El juez de garantías Yoan Paul López reoslvió elevar a juicio oral y público la causa contra el abogado Diego Carlos Candia Vera, acusado por la Fiscalía de haber instalado, sin autorización, dispositivos de rastreo y escucha en el vehículo de su expareja, la fiscal Gilda María Stanley, además de cámaras ocultas en la vivienda que ambos compartieron durante años.
La cusación, sostenida por la agente fiscal Irma Llano, atribuye al letrado la presunta comisión de los hechos punibles de acceso indebido a sistemas informáticos, lesión del derecho a la comunicación y a la imagen, a más de pornografía relativa a niños y adolescentes. Según la representante del Ministerio Público, existen elementos suficientes para que un Tribunal de Sentencia analice la responsabilidad penal del acusado.
De acuerdo con el relato del Ministerio Público, en fecha 25 de agosto del año 2023, Candia Vera habría ingresado al automóvil Toyota Allion utilizado por su expareja mediante una copia de la llave que, según la Fiscalía, realizó sin consentimiento de la propietaria. Una vez dentro del vehículo, el acusado habría colocado un dispositivo GPS y de escucha oculto en el filtro de aire, además de un teléfono celular en la valijera, el cuál estaba conectado a un cargador portátil.
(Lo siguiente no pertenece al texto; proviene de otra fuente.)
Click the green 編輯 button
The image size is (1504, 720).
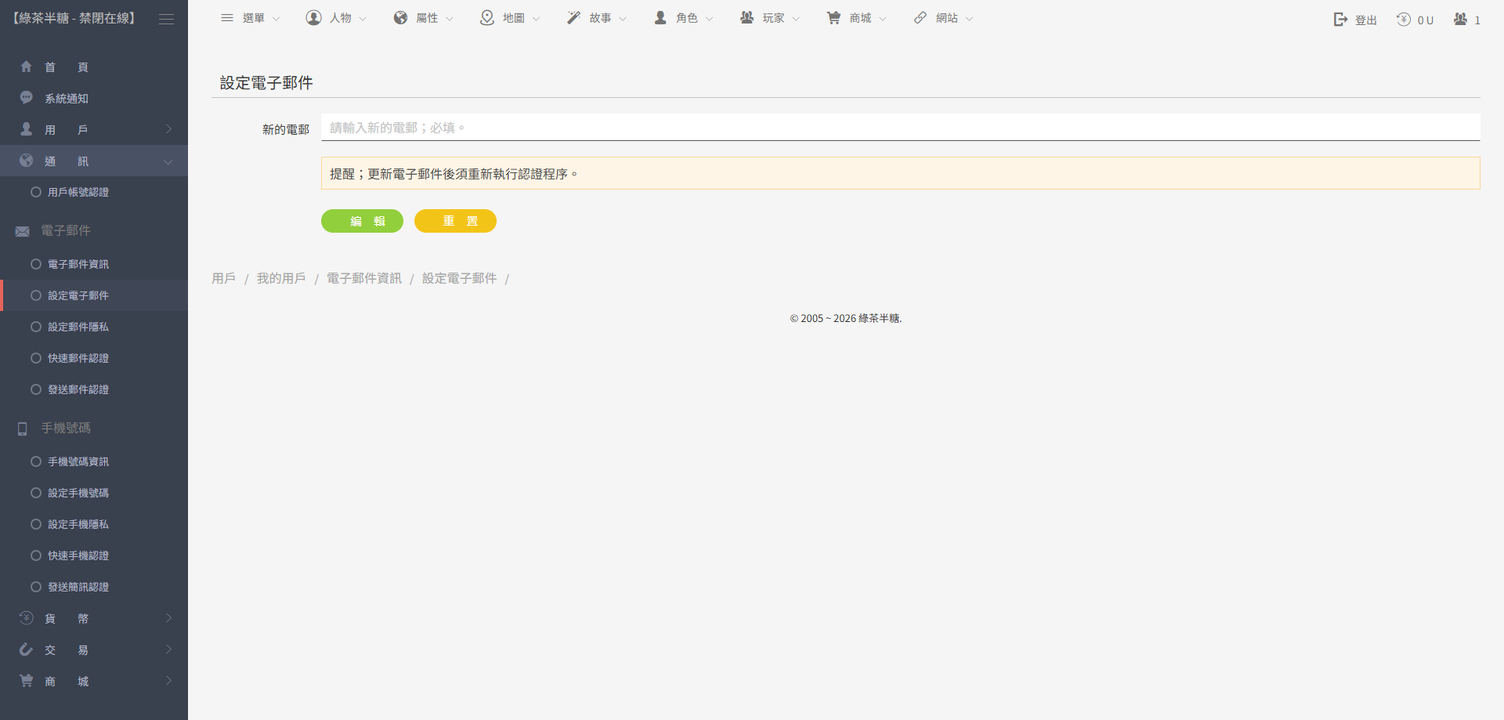[x=362, y=221]
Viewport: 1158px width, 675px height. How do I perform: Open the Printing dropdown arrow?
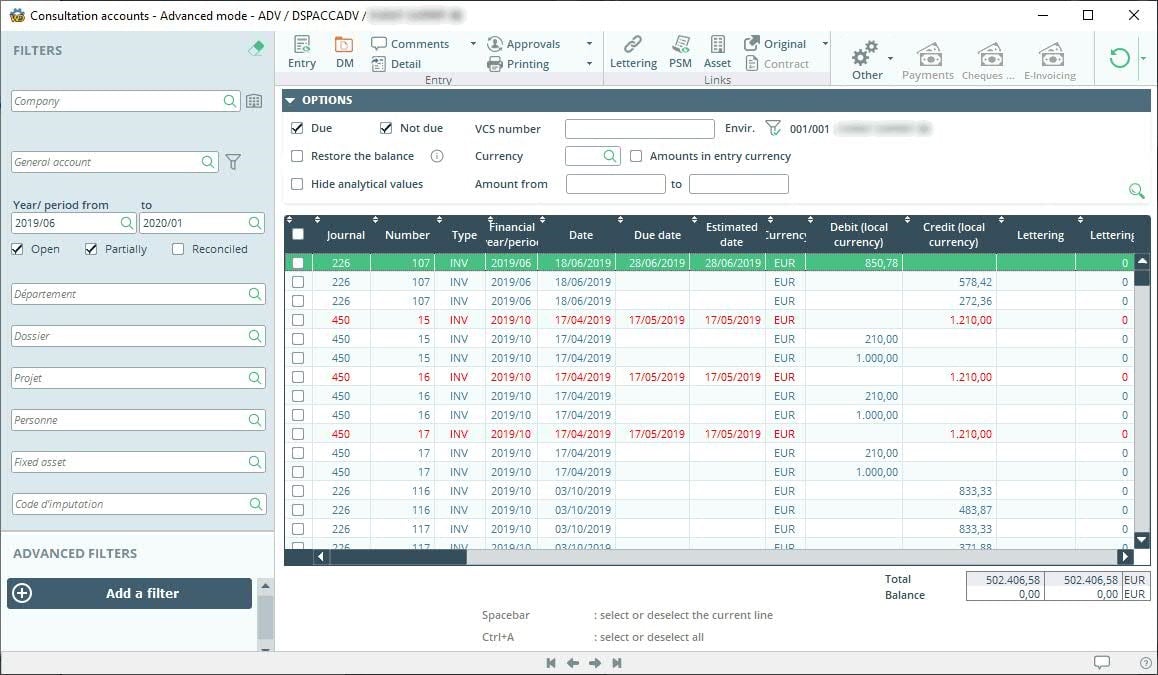(589, 64)
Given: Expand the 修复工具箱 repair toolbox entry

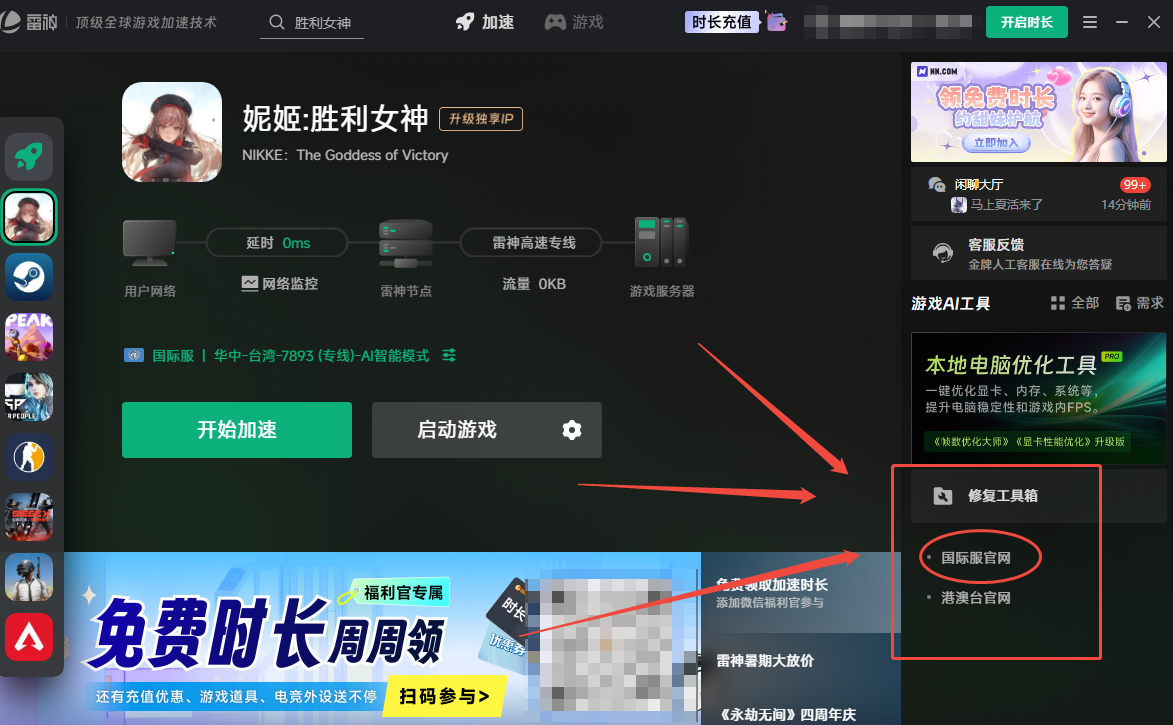Looking at the screenshot, I should point(1004,494).
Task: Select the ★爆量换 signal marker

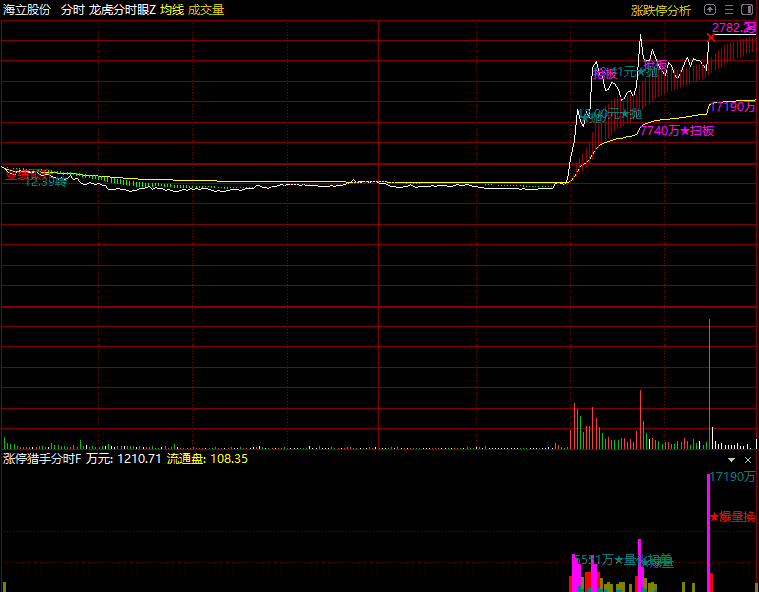Action: click(733, 517)
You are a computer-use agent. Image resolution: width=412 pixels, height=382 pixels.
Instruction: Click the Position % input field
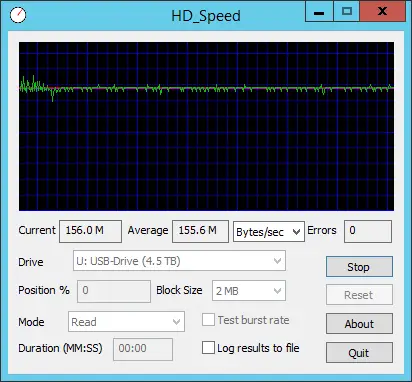114,291
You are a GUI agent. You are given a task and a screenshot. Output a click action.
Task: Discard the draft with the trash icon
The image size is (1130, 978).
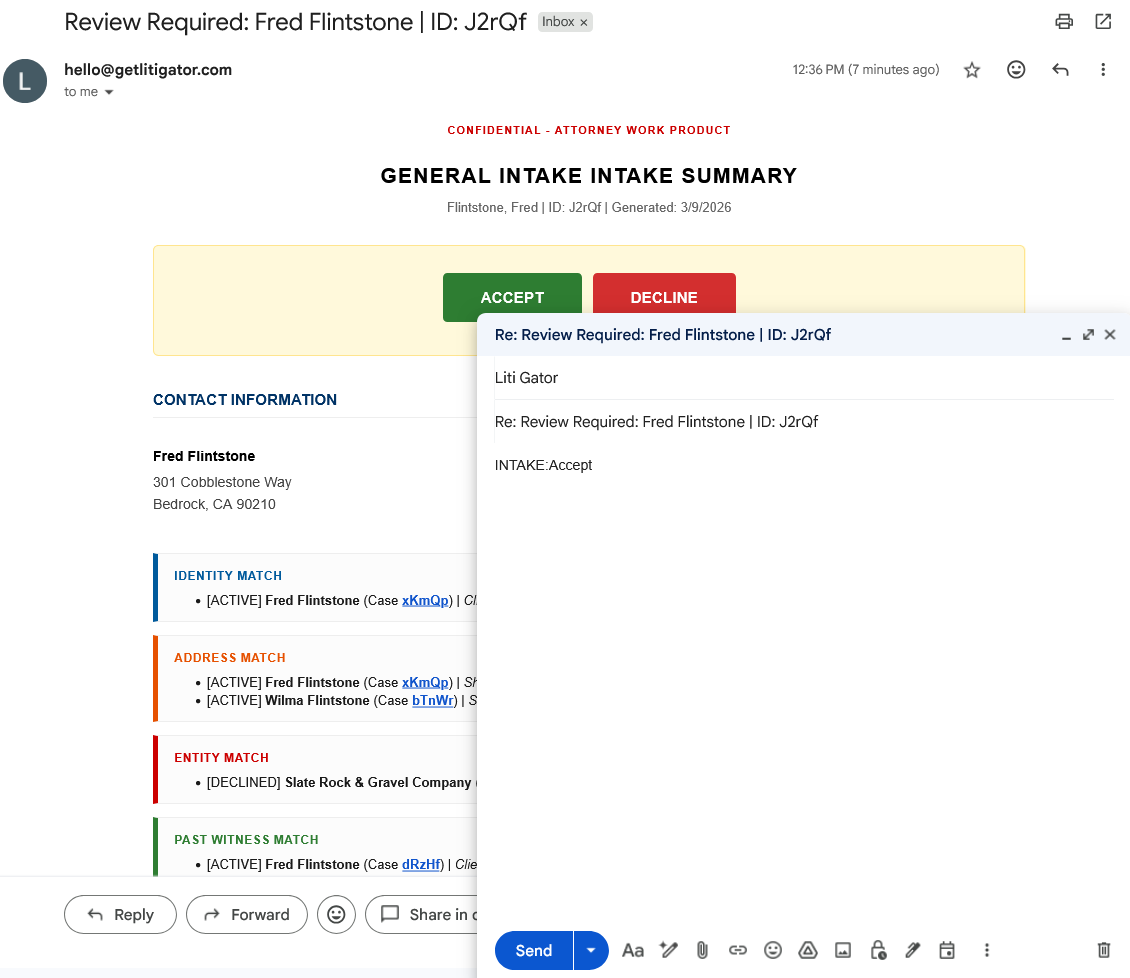(x=1103, y=950)
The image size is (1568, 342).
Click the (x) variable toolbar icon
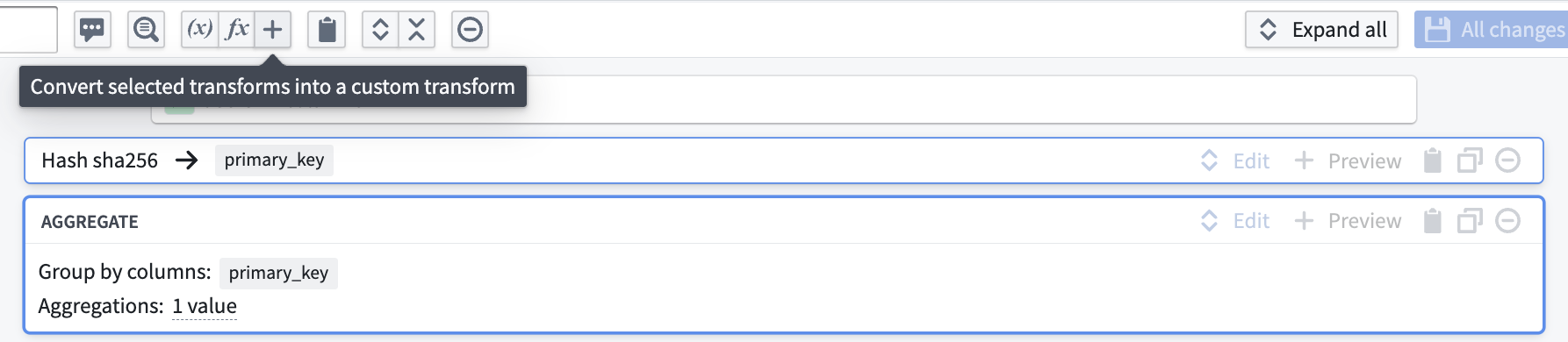(x=200, y=30)
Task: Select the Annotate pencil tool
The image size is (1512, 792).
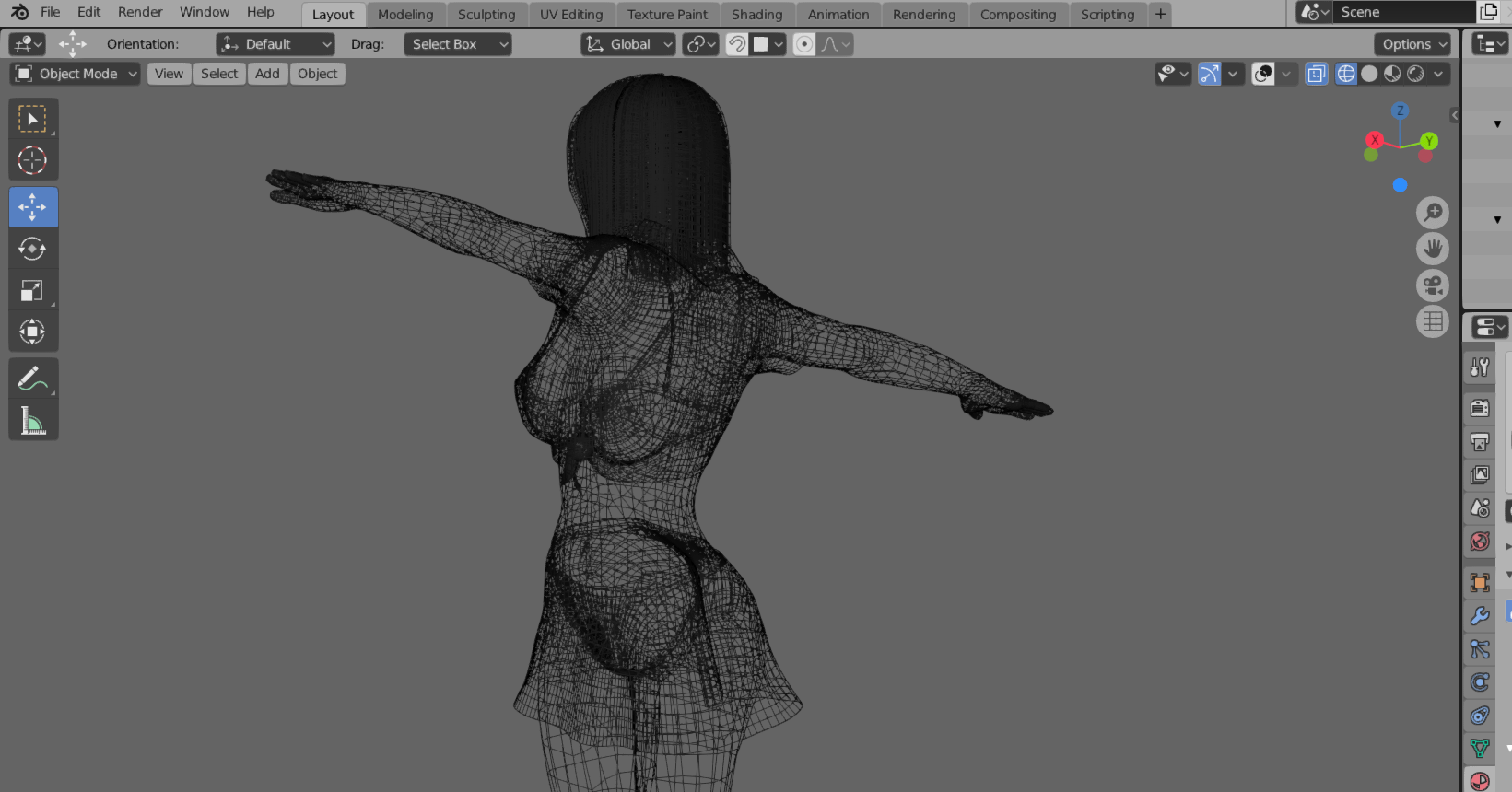Action: 32,379
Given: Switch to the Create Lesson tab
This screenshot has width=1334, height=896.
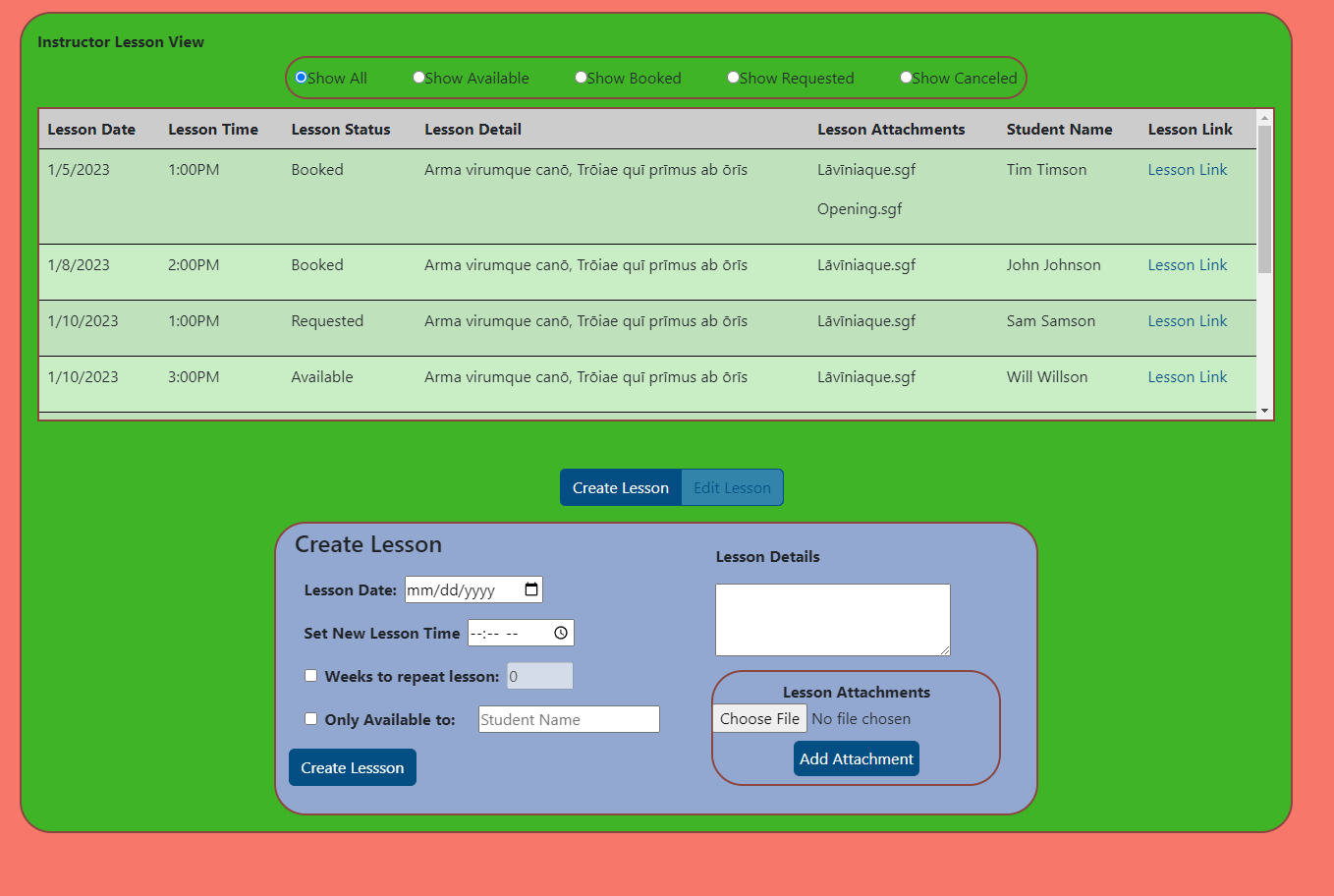Looking at the screenshot, I should click(x=621, y=487).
La hipótesis fiscal sostiene que dichos aparatos tenían como finalidad conocer en todo momento la ubicación y los desplazamientos de la agente del Ministerio Público. La denuncia fue presentada luego de que la víctima detectara los equipos y pusiera los hehcos en conocimiento de las autoridades competentes.
La acusación también refiere que el abogado habría accedido al teléfono celular Huawei P30 y a la cuenta de correo electrónico personal de Stanley, obteniendo conversaciones, mensajes, fotografías, videos y datos de sus redes sociales y cuentas bancarias, todo ello sin autorización.
Asimismo, el Ministerio Público sostiene que Candia Vera instaló cámaras ocultas en la habitación de la vivienda ubicada en el barrio Mburucuyá de Asunción, inmueble que ambos compartieron durante una relación de aproximadamente doce años. Las grabaciones habrían captado escenas íntimas y privadas sin conocimiento ni consentimiento de la víctima.
Gran parte de la evidencia fue obtenida durante un allanamiento realizado en fecha 15 de septiembre del año 2023 en la oficina del acusado, situada en la Oficina de Relaciones Internacionales sobre Paraguayo Independiente y Colón. En ese procedimiento fueron incautados dispositivos electrónicos que posteriormente fueron sometidos a pericias informáticas.
El informe de extracción de datos, elaborado por la perito Laia Belén Vega Ortigoza, habría permitido recuperar copias de conversaciones privadas de la aplicación WhatsApp y otros archivos vinculados a la denunciante, los cuales fueron incorporados al requerimiento acusatorio.
En el marco de ese mismo análisis técnico, los investigadores hallaron fotografías y videos de una adolescente identificada con las iniciales M.B.A.S.D., así como grabaciones de videollamadas con contenido sexual. Según la acusación, la joven había nacido el 01 de enero del 2004 y tenía 17 años al momento de los hechos, registrados en diciembre del año 2021.
Por este hallazgo, el Ministerio Público incluyó también el hecho punible de pornografía relativa a niños y adolescentes, al considerar que el material almacenado en los dispositivos del acusado encuadra en las conductas previstas en el art. 140 del Código Penal.
Durante la audiencia preliminar, la defensa técnica ejercida por los abogados Fausto Portillo y Mariela Gaona planteó numerosos incidentes y excepciones, entre ellos pedidos de suspensión condicional del procedimiento, sobreseimiento provisional, exclusiones probatorias y cuestionamientos sobre la legalidad de las pericias y la cadena de custodia.
Los defensores sostuvieron que la evidencia digital fue obtenida sin el debido control contradictorio y que parte de los hechos atribuidos no estaban suficientemente delimitados. También objetaron la inclusión del cargo relacionado con pornografía relativa a niños y adolescentes, alegando supuestas vulneraciones al derecho de defensa y a la competencia material de la unidad fiscal interviniente.
No obstante, tras analizar los planteamientos de las partes, el magistrado resolvió que la causa reúne los requisitos establecidos para avanzar a la siguiente etapa procesal, por lo que será un Tribunal de Sentencia el que determine, en juicio oral y público, si los hechos atribuidos al acusado pueden ser probados y si corresponde o no una condena.